Enter Shikari brought the noise and surround sound to Liverpool, Getintothis’ Luke Chandley reflects on the opening night of their tour.
The start of a nationwide arena tour is supposed to begin with huge fanfare.
Unfortunately for tonight’s headline act, Enter Shikari, there was a slight feeling of disappointment. Liverpool, a notorious hard sell on the live circuit, and the first show on their current tour, was downgraded from the Echo Arena to tonight’s venue, Liverpool Olympia. Not a great start.

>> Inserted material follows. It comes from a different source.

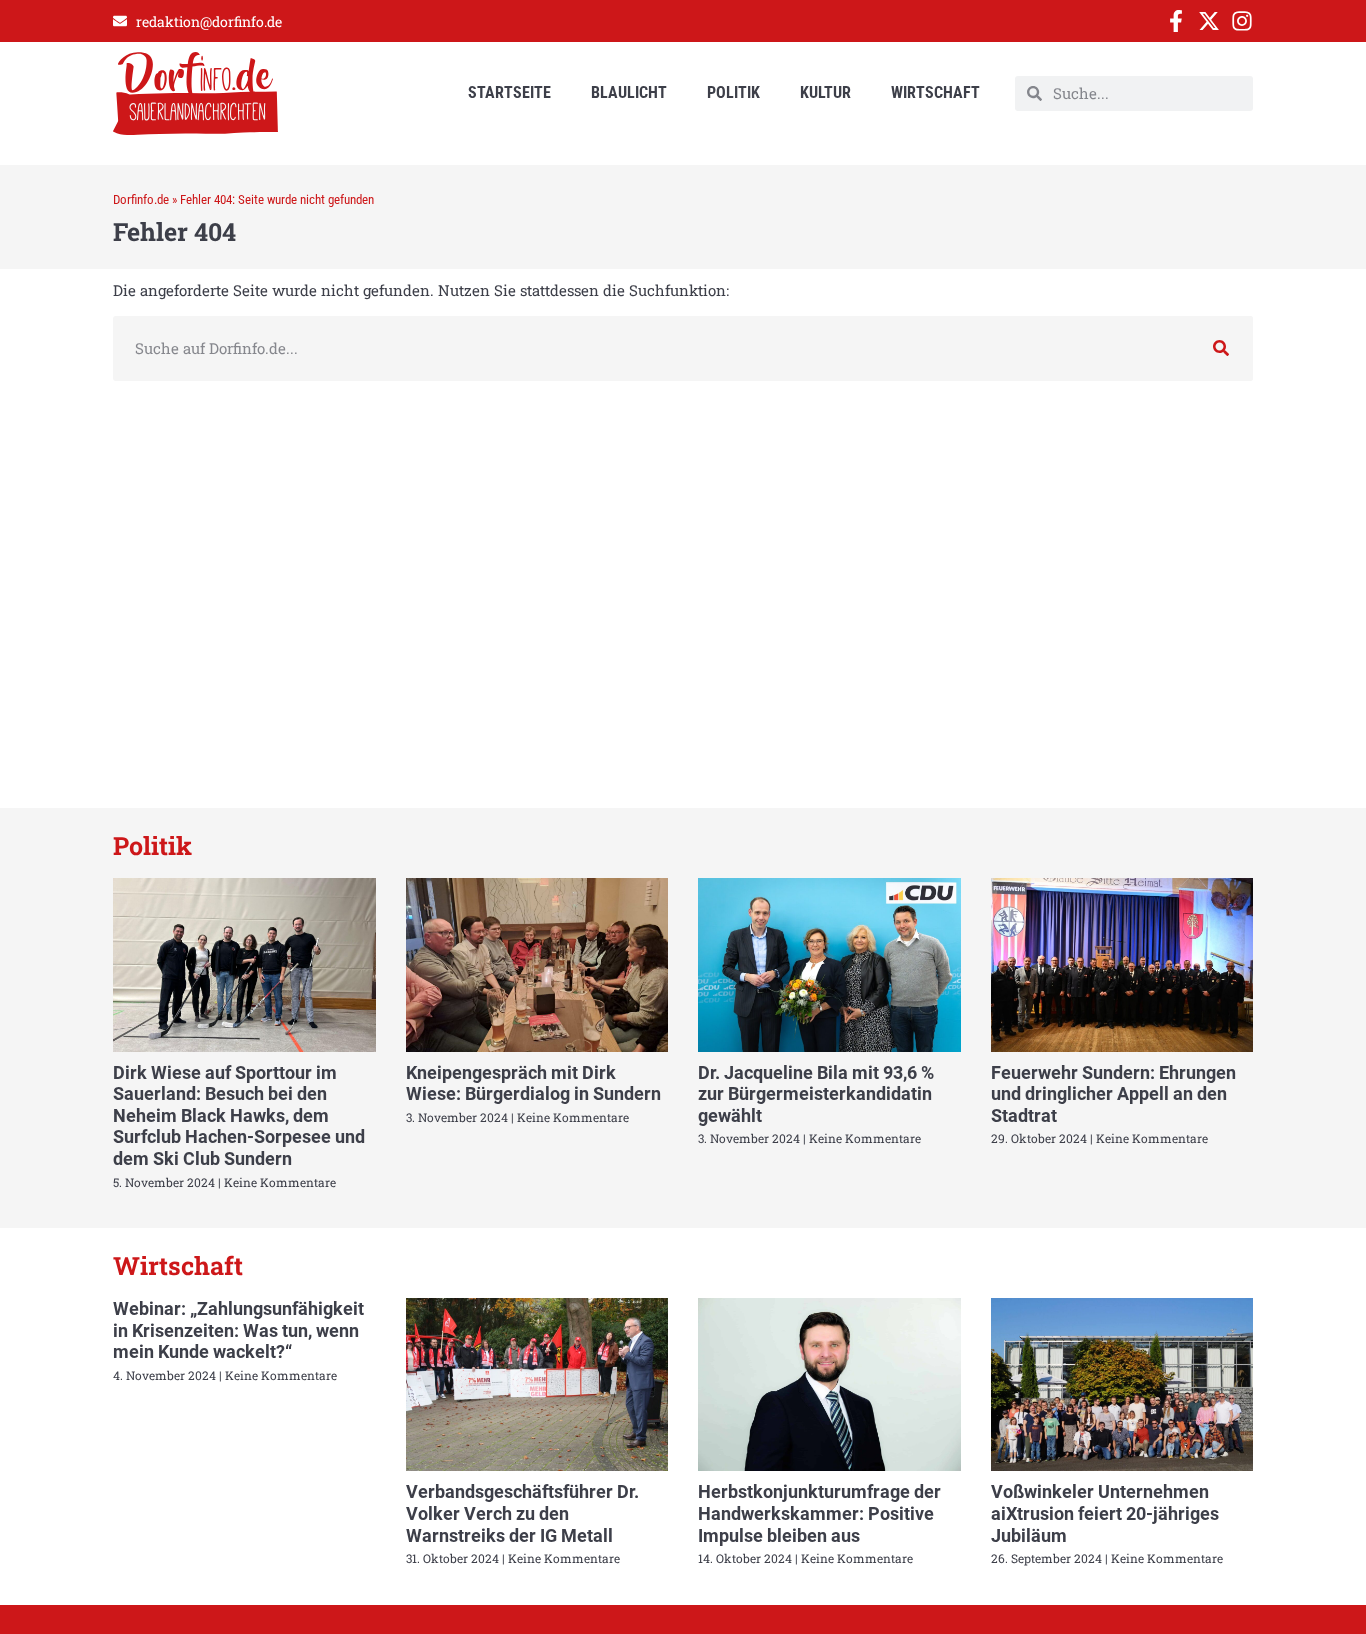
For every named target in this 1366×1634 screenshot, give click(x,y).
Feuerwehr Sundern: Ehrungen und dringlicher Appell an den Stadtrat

However, it’s how the show concludes that’s the key issue.
First up were long-time support artists for Shikari, Astroid Boys who surprisingly came on to both little appreciation and an even smaller crowd, as most of tonight’s audience were still filtering slowly through the doors.
Their sound is a mix of hip-hop and rock with a drummer, a part-time guitarist and a DJ to compliment the pair of front men. We weren’t sure what we were going to get, and we’re still not sure what we got. A mix of inventive drums, quick lyricism and little else. It was unique while their short set lasted.
Main support act Lower than Atlantis were a different kettle of fish.
More of a traditional rock act than Astroid Boys, the four-piece delivered their brand of dark riffs with verve. They did their best to fluff up the crowd in front of them (which had grown considerably as the night moved forward) by screaming the usual “Liverpool, what the fuck is up?” and drawing a response by only a few of the sea of fans in front of them.
It seems they had to do a little more than that to excite these Liverpudlians.
Things start to warm up nicely as they asked the room to create a corridor in the middle of the audience.
The band requested a circle pit as they broke into more of their meaty rock, and the room duly obliged. It turns out that is what it takes to excite these Liverpudlians.
Part stage show, part musical experience. That’s what we had heard about an Enter Shikari gig.
It would be interesting to see how that went on a) this tour and b) in this smaller venue.
To start was a 10-minute backing track acting as a warm-up, to the theme of a 1950’s-style spy mission. It was theatrical and intriguing if a little drawn out. One thing it did, though, was build up the excitement in the room. As the band finally came on stage, we were chomping at the bit to see the main event.
Enter Shikari have always been a curious band. Part electronica, part rock. An unnatural fusion of sorts.
With their first few songs we were treated to that fusion as we were served up bold lighting and impressive surround sound. Speakers were cleverly positioned in each corner to create a fully immersive, and genuinely unique, sound experience. The music hit us from all angles.
— Bren (@_brennybren_) November 16, 2017
As the band moved through their catalogue, from the heavier, earlier work, to their more considered later material – there was a clear difference in style. The fans, however, noticed no difference.
They adored, moved and shook to whatever was being thrust into their ears. They’re a dedicated bunch, from wall to wall and song to song.
The problem with Shikari, as they’re affectionately known as, is that they’re a messy band – there’s a lot going on in almost every track.
The way each song is put together proves impressive live, but we found it hard to find a rhythm.
The kids who had come tonight, the ones we spoke of previously, clearly disagreed. They sang along and proved that, even with a venue change, the band will not regret coming these ways to play shows in future.
— Leanne Roden (@leanneroden90) November 17, 2017
For our part, it was better in sight than in sound, but for the thousand other bodies in the room, it was worth the venture out of town.